A thread I was watching a day ago 404ed and had 21 and I was sure it would have went to 151. turns out it got spammed and thread abandoned so I went in and removed the spam images. this is something I asked about a while back, but i'm not sure if I ever got an answer for this. would there be any way to gave that number update after a thread has been culled? possibly another window column for 'removed' I know for most people this would be worthless so an on or off in the options for this would probably be for the best. While i'm on the topic of columns. I have 558 watchers on this page, with no real way to keep track of what I have done to what. What I mean is I could open 10-20 of these threads at a time and scroll down giving them a quick once over for anything egregious, this would be stage 1, I could then give them a look more at the content and see if anything is sticking out as unwanted, this would be a stage 2, and fine tooth comb the thing which would be a stage 3 and at this point likely end in the removal of the watcher due to being nothing more I can really do. Now while I can do the above 1 at a time, many of these threads are things that get posted time and time again. and some of them have more potential to getting spammed, and with relatively limited time/divided attention, it would be nice to be able to mark thread watchers in some way, what would be ideal is a rateings like way to make them where I click a square, it fills in the color and I can quickly see what is at what stage but even a number system would be good to where I could define a threadwatcher a 1,2,3 or whatever I wanted to and it would be sortable by that. im sure there are people who could make great use of it, as a user defined way to mark a thread
>>13260 sauce on the middle image?
>>13261 there ya go, that will at least give you something to goo off of to possibly find higher resolution >>13223 so going through some more of my downloaders, this time galleries and I came across one that has an issue, well many have issues but this one is a bit egregious. this artist decided they needed 3-14 alternates for every image, now, While duplicate processing will hit them, I have a potential 875k duplicates this is not viable to cross fingers that I will hit the images I want to hit. These images also have nothing identifying them all as images, the one tag they share is 1girl or something like that, and only 590 of the 1591 images have that tag is most common what i'm going to do is add a rating that will be something along the lines of 'process duplicates' and act as a temp rating for this purpose, but would it be possible to either have a right click on the watcher/gallery function to use that image set for potential duplicates? possibly even just random images have a right click duplicate check with these images? I'm not sure how useful this would be across the board for everyone using duplicate filters, but I know for me at least with a db that is at best discribed as a cluster fuck, being able to narrow down to image sets or displayed images for dup processing would be very nice.
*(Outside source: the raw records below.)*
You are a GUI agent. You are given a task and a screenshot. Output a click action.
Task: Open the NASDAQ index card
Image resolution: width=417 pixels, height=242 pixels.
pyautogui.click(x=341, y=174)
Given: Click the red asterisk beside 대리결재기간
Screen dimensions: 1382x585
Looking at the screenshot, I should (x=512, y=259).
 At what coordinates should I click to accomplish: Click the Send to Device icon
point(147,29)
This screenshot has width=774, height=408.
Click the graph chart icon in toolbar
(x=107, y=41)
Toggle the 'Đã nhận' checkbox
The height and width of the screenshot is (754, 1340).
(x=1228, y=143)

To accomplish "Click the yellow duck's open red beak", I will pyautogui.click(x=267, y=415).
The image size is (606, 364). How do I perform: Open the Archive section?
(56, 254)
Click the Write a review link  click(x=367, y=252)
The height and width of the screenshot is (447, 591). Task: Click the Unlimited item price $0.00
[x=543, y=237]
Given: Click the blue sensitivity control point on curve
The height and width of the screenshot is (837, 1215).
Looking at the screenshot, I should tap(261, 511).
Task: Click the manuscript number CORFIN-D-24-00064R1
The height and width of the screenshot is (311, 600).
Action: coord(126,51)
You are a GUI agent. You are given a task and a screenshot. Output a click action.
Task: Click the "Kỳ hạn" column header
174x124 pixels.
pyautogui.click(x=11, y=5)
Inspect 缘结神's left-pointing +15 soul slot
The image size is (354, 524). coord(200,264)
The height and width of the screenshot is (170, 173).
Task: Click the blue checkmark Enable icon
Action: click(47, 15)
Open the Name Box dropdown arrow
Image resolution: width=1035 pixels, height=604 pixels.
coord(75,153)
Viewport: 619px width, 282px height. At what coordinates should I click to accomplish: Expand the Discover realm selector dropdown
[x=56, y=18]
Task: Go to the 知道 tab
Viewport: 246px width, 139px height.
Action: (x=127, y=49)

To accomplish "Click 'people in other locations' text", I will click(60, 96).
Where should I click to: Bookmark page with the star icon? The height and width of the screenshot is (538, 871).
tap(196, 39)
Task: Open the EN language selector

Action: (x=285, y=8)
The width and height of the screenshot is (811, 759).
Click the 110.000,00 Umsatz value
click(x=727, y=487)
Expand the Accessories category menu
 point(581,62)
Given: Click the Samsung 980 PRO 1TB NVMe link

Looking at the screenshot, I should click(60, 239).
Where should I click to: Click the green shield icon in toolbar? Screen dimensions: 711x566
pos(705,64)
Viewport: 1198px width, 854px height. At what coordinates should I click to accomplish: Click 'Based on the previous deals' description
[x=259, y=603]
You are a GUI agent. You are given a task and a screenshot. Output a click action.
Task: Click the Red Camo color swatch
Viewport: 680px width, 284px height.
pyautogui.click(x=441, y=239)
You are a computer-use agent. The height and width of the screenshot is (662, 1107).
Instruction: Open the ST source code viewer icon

>>13266 Thank you mate. But I tried reverse image searching with yandex, iqdb, tineye, saucenao, all returned nothing. But google showed one result from /aco/: https://boards.4chan.org/aco/thread/3331595/blacked-twinks-and-traps#p3331645 I recognize the artist name "onta", and I ripped their twitter "doxyonta" before, but dude posts way too many sketches, crops, plus typical twitter garbage to be able to reasonably find any specific thing there. The md5 didn't match anything in Hydrus for me, and the look for similiar files function found nothing. Realistically it's just another twitter crop or something though. I last ripped his twitter 6 mo. 22 days ago.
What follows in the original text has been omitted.